Confidence.
Again, I want to minimize negative terms. I could have said lack of fear. From whence cometh confidence? It's precursor is alertness. Nothing can catch you by surprise. Hence nothing can hurt you too badly. Conversely, you know that you probably observe and understand events that other lesser traders don't. Maybe you even see things that the machines can't, or events so subtle that the cleverest programmer could not capture them (like SCT).
A confident trader knows the score. The markets don't exist to serve US. They exist to serve THEM. The markets don't exist for US to make money. It's for THEM. And they'll do anything and everything they must to assure that traders in the aggregate lose money. Not enough to make us quit, of course, but enough to bleed us to death. Not enough to give the markets a bad reputation, no, we don't want to scare ever-hopeful newbies away.

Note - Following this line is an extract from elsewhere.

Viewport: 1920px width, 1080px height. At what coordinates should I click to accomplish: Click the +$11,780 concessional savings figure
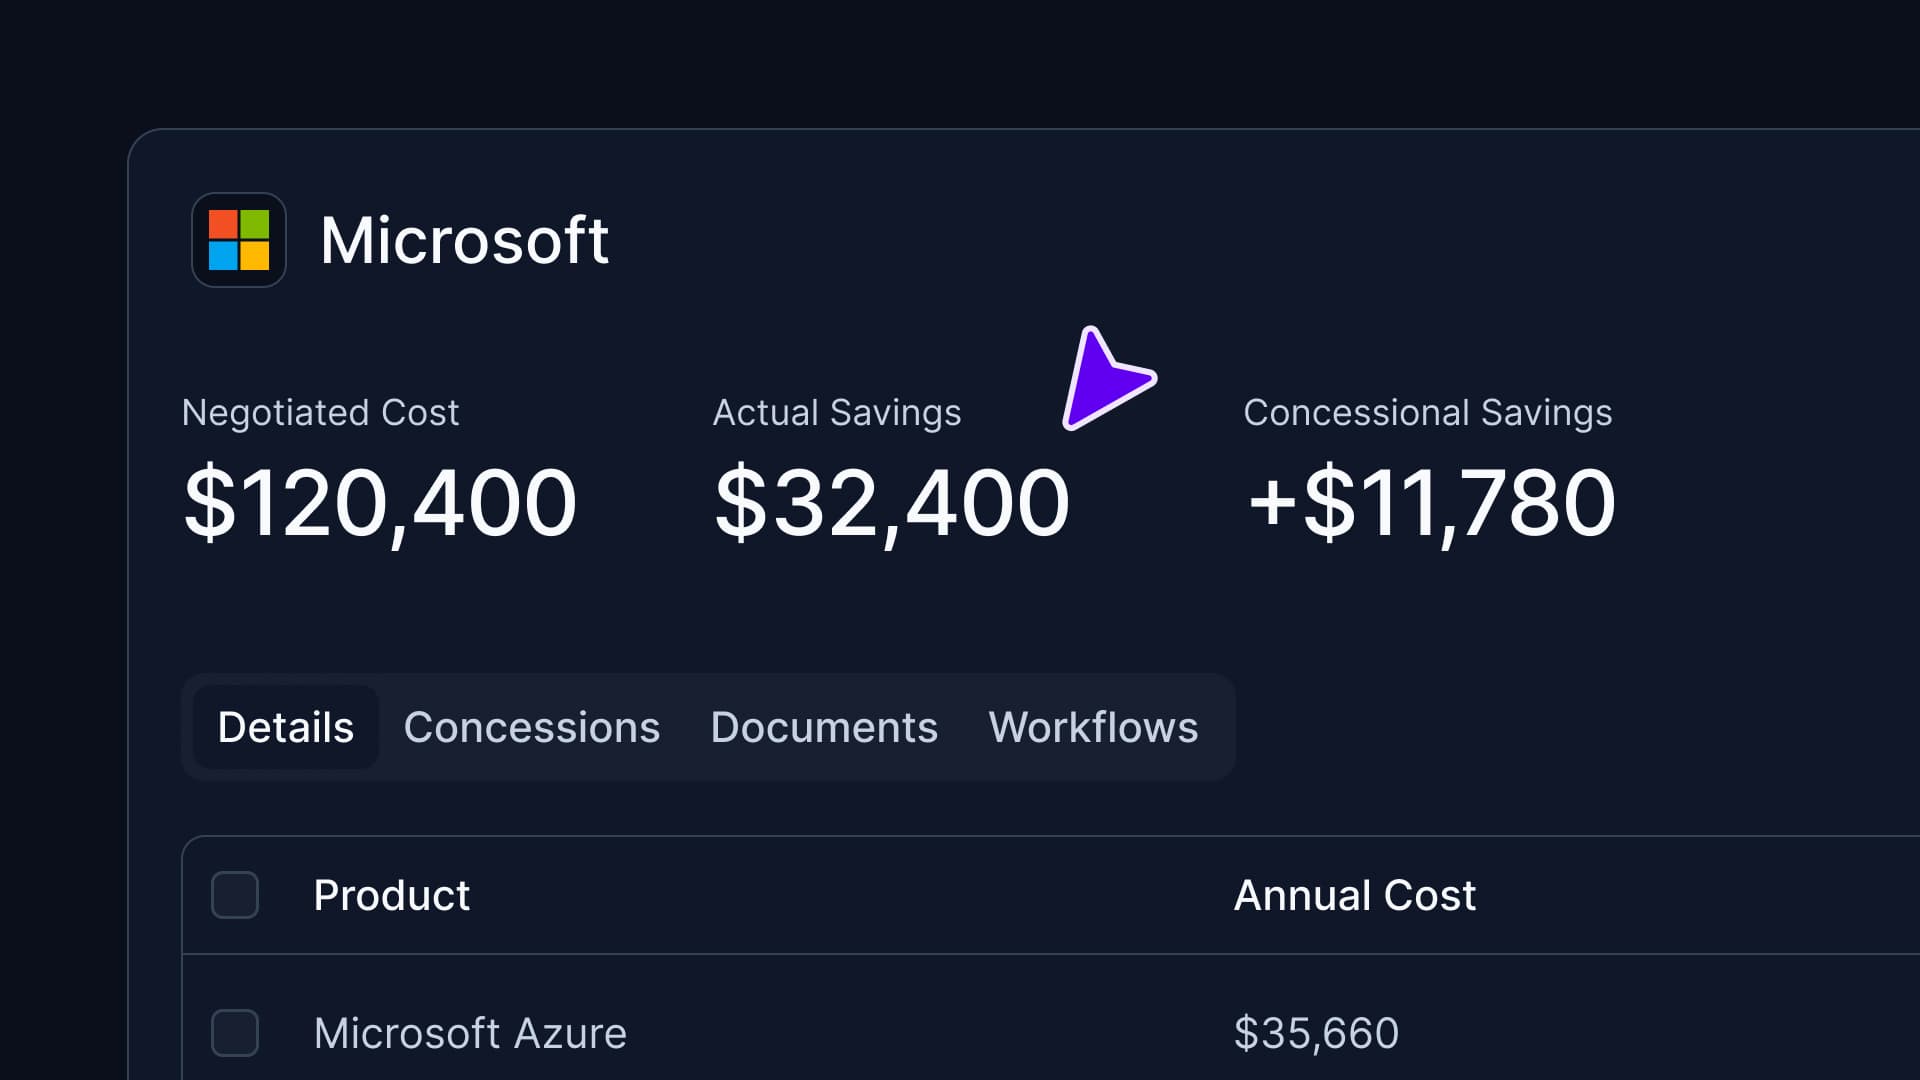1431,503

So the confident trader knows what HAS to happen. The BO must almost always be faded. Even the absence of a fade is a fade. Highs must almost always be tested. And lows. And the unwary must be seduced with neat little stair-stepping runs that look like they'll go on forever. All conceivable price-based indicators must be triggered at once, the more conveniently to fade them all at once. And our floor rotations must be tuned to trigger the most common stops. And, lions tigers and bears, oh my, how we love our bull and bear flags!
And, if we're pros, we never ever on ET recommand that you read Alan Farley. No no no. A bad book! And Schabacker? Who? 1930? Nah! That was then. This is now!
The confident trader is grounded in history. And he remembers his George Santayana.